«Va bene calpestare le sementi, ma spezzare le foglie della pianta che preferisco…! Una rosa molto più bella della muscosa, dell’ispida, della pomponiana, della damascena e dell’eglantina della regina Isabella! (Alla zia) vieni, vieni a vede.
[…]
È una rosa che non ho mai visto, una sorpresa! la rosa reclinata con i boccioli all’ingiù, l’inerme senza spine – senza spine, pensa che meraviglia – la mirtifolia che viene dal Belgio e la sulfurata che brilla al buio sono fiori stupendi e incredibili, ma questa li supera tutti tanto è rara. I botanici la chiamano “Rosa Mutabile”, che significa mutevole, che cambia … In questo libro c’è la descrizione e l’immagine, guarda! (Apre il libro) Al mattino è rossa, la sera diventa bianca e di notte si sfoglia.»

........

§ **Cosa si chiede**
(1) Nel brano sulla rosa mutabile, elenca tutte le varietà di rosa che il primo paragrafo giudica meno belle della pianta preferita.
(2) Secondo il brano sulla rosa mutabile, come cambia questo fiore nell'arco della giornata?
(3) Scrivi il seguito del brano sulla rosa mutabile, partendo subito dopo l'ultima frase riportata.
Il materiale riportato qui sotto non è necessario.

§ **Dati forniti**
........

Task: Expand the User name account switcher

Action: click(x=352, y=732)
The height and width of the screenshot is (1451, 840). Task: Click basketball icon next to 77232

........

§ **Risposte fornite**
(1) La muscosa, l'ispida, la pomponiana, la damascena e l'eglantina della regina Isabella.

(2) Al mattino è rossa, la sera diventa bianca e di notte si sfoglia.

(3)
Sono tante le protagoniste di questo breve passaggio in cui lo zio di Rosita mostra tutta la sua sapienza e il suo amore nei confronti delle rose tuttavia solo una di esse sembra attirare la sua attenzione: la rosa mutabile.
Chiamata comunemente rosa turca, per la sua provenienza, questa specie di rosa inizia a fare le sue prime comparse nei giardini europei attorno al XIX secolo quando il botanico ginevrino Henri Corréon riesce a determinarne la variante rispetto alla comune rosa tea.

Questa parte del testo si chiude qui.